- [Task]: Nothing should be left out: repeat all the data exactly.
++++ Given information ++++
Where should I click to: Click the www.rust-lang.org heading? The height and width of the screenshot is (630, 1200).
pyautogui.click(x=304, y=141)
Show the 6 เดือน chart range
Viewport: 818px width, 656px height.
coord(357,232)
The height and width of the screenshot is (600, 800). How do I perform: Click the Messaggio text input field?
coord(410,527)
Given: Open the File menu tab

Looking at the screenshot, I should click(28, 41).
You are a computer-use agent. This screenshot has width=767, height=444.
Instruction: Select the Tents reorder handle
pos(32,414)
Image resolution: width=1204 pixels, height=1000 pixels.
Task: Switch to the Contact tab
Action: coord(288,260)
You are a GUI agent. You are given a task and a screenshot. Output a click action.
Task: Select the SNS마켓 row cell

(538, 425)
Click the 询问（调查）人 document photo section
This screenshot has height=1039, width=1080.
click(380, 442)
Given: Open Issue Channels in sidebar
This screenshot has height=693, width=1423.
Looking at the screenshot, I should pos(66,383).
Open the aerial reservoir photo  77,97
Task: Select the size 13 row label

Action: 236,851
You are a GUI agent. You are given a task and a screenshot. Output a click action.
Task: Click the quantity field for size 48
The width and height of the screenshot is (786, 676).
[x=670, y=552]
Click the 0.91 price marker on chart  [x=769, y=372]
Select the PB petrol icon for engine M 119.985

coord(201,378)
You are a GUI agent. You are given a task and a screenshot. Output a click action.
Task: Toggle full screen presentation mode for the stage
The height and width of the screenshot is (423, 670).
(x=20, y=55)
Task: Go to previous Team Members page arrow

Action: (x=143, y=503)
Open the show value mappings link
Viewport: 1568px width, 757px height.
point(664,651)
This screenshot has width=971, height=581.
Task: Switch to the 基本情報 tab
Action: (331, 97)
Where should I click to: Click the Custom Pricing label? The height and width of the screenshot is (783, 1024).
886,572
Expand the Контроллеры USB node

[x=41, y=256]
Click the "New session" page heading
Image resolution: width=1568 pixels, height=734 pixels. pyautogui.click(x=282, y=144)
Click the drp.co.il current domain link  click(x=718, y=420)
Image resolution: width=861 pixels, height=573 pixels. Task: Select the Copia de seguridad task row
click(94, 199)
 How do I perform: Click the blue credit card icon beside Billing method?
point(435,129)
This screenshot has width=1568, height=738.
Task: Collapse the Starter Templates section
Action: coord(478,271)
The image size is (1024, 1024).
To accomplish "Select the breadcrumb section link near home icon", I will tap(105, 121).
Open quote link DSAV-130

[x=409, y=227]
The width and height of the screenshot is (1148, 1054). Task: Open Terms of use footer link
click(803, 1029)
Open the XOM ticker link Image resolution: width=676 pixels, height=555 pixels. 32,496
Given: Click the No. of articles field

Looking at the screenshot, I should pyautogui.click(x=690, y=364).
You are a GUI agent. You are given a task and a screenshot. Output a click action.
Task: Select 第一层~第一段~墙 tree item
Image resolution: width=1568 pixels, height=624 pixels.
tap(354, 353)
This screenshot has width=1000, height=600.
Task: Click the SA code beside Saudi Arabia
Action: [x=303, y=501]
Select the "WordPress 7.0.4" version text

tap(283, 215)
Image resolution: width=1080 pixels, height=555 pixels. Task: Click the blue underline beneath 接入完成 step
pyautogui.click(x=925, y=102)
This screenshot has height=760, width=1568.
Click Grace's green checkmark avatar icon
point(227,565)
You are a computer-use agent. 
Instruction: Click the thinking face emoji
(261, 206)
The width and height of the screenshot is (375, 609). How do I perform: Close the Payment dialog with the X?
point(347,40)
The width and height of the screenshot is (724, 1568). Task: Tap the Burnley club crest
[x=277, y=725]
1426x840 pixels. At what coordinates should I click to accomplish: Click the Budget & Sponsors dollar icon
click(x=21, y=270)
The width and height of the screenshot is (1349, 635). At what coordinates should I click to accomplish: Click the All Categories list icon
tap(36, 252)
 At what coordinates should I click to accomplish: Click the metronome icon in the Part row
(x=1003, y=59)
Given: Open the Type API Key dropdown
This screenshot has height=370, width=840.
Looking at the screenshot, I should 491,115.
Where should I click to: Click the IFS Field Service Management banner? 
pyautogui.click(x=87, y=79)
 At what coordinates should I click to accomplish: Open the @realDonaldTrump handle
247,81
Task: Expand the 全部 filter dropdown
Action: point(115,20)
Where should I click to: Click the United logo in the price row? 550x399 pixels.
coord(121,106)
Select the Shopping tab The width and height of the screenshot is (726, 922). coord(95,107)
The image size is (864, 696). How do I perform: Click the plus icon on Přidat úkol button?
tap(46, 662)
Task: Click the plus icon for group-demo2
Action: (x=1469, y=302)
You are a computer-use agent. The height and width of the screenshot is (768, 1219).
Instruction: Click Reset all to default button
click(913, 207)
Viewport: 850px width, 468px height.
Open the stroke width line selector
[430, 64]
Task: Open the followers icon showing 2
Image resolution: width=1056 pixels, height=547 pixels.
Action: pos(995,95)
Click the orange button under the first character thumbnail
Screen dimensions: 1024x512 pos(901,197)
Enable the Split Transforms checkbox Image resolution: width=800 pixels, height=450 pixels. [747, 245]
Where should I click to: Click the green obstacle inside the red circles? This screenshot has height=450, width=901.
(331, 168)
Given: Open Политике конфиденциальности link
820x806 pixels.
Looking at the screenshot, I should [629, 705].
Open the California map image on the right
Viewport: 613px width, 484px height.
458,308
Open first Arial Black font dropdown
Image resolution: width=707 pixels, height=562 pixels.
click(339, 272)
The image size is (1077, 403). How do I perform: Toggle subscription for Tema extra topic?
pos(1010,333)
++++
- [Solution for this problem]:
Where should I click to: Click the www.rust-lang.org heading? The height and width of the screenshot is (630, 1200).
pyautogui.click(x=304, y=141)
Show the 6 เดือน chart range
Viewport: 818px width, 656px height.
coord(357,232)
The height and width of the screenshot is (600, 800). How do I perform: Click the Messaggio text input field?
coord(410,527)
Given: Open the File menu tab

Looking at the screenshot, I should click(28, 41).
You are a computer-use agent. This screenshot has width=767, height=444.
Instruction: Select the Tents reorder handle
pos(32,414)
Image resolution: width=1204 pixels, height=1000 pixels.
Task: Switch to the Contact tab
Action: coord(288,260)
You are a GUI agent. You are given a task and a screenshot. Output a click action.
Task: Select the SNS마켓 row cell

(538, 425)
Click the 询问（调查）人 document photo section
This screenshot has height=1039, width=1080.
click(380, 442)
Given: Open Issue Channels in sidebar
This screenshot has height=693, width=1423.
Looking at the screenshot, I should pos(66,383).
Open the aerial reservoir photo  77,97
Task: Select the size 13 row label

Action: 236,851
You are a GUI agent. You are given a task and a screenshot. Output a click action.
Task: Click the quantity field for size 48
The width and height of the screenshot is (786, 676).
[x=670, y=552]
Click the 0.91 price marker on chart  [x=769, y=372]
Select the PB petrol icon for engine M 119.985

coord(201,378)
You are a GUI agent. You are given a task and a screenshot. Output a click action.
Task: Toggle full screen presentation mode for the stage
The height and width of the screenshot is (423, 670).
(x=20, y=55)
Task: Go to previous Team Members page arrow

Action: (x=143, y=503)
Open the show value mappings link
Viewport: 1568px width, 757px height.
point(664,651)
This screenshot has width=971, height=581.
Task: Switch to the 基本情報 tab
Action: (331, 97)
Where should I click to: Click the Custom Pricing label? The height and width of the screenshot is (783, 1024).
886,572
Expand the Контроллеры USB node

[x=41, y=256]
Click the "New session" page heading
Image resolution: width=1568 pixels, height=734 pixels. pyautogui.click(x=282, y=144)
Click the drp.co.il current domain link  click(x=718, y=420)
Image resolution: width=861 pixels, height=573 pixels. Task: Select the Copia de seguridad task row
click(94, 199)
 How do I perform: Click the blue credit card icon beside Billing method?
point(435,129)
This screenshot has width=1568, height=738.
Task: Collapse the Starter Templates section
Action: coord(478,271)
The image size is (1024, 1024).
To accomplish "Select the breadcrumb section link near home icon", I will tap(105, 121).
Open quote link DSAV-130

[x=409, y=227]
The width and height of the screenshot is (1148, 1054). Task: Open Terms of use footer link
click(803, 1029)
Open the XOM ticker link Image resolution: width=676 pixels, height=555 pixels. 32,496
Given: Click the No. of articles field

Looking at the screenshot, I should pyautogui.click(x=690, y=364).
You are a GUI agent. You are given a task and a screenshot. Output a click action.
Task: Select 第一层~第一段~墙 tree item
Image resolution: width=1568 pixels, height=624 pixels.
tap(354, 353)
This screenshot has width=1000, height=600.
Task: Click the SA code beside Saudi Arabia
Action: [x=303, y=501]
Select the "WordPress 7.0.4" version text

tap(283, 215)
Image resolution: width=1080 pixels, height=555 pixels. Task: Click the blue underline beneath 接入完成 step
pyautogui.click(x=925, y=102)
This screenshot has height=760, width=1568.
Click Grace's green checkmark avatar icon
point(227,565)
You are a computer-use agent. 
Instruction: Click the thinking face emoji
(261, 206)
The width and height of the screenshot is (375, 609). How do I perform: Close the Payment dialog with the X?
point(347,40)
The width and height of the screenshot is (724, 1568). Task: Tap the Burnley club crest
[x=277, y=725]
1426x840 pixels. At what coordinates should I click to accomplish: Click the Budget & Sponsors dollar icon
click(x=21, y=270)
The width and height of the screenshot is (1349, 635). At what coordinates should I click to accomplish: Click the All Categories list icon
tap(36, 252)
 At what coordinates should I click to accomplish: Click the metronome icon in the Part row
(x=1003, y=59)
Given: Open the Type API Key dropdown
This screenshot has height=370, width=840.
Looking at the screenshot, I should 491,115.
Where should I click to: Click the IFS Field Service Management banner? 
pyautogui.click(x=87, y=79)
 At what coordinates should I click to accomplish: Open the @realDonaldTrump handle
247,81
Task: Expand the 全部 filter dropdown
Action: point(115,20)
Where should I click to: Click the United logo in the price row? 550x399 pixels.
coord(121,106)
Select the Shopping tab The width and height of the screenshot is (726, 922). coord(95,107)
The image size is (864, 696). How do I perform: Click the plus icon on Přidat úkol button?
tap(46, 662)
Task: Click the plus icon for group-demo2
Action: (x=1469, y=302)
You are a computer-use agent. The height and width of the screenshot is (768, 1219).
Instruction: Click Reset all to default button
click(913, 207)
Viewport: 850px width, 468px height.
Open the stroke width line selector
[430, 64]
Task: Open the followers icon showing 2
Image resolution: width=1056 pixels, height=547 pixels.
Action: pos(995,95)
Click the orange button under the first character thumbnail
Screen dimensions: 1024x512 pos(901,197)
Enable the Split Transforms checkbox Image resolution: width=800 pixels, height=450 pixels. [747, 245]
Where should I click to: Click the green obstacle inside the red circles? This screenshot has height=450, width=901.
(331, 168)
Given: Open Политике конфиденциальности link
820x806 pixels.
Looking at the screenshot, I should [629, 705].
Open the California map image on the right
Viewport: 613px width, 484px height.
458,308
Open first Arial Black font dropdown
Image resolution: width=707 pixels, height=562 pixels.
click(339, 272)
The image size is (1077, 403). How do I perform: Toggle subscription for Tema extra topic?
pos(1010,333)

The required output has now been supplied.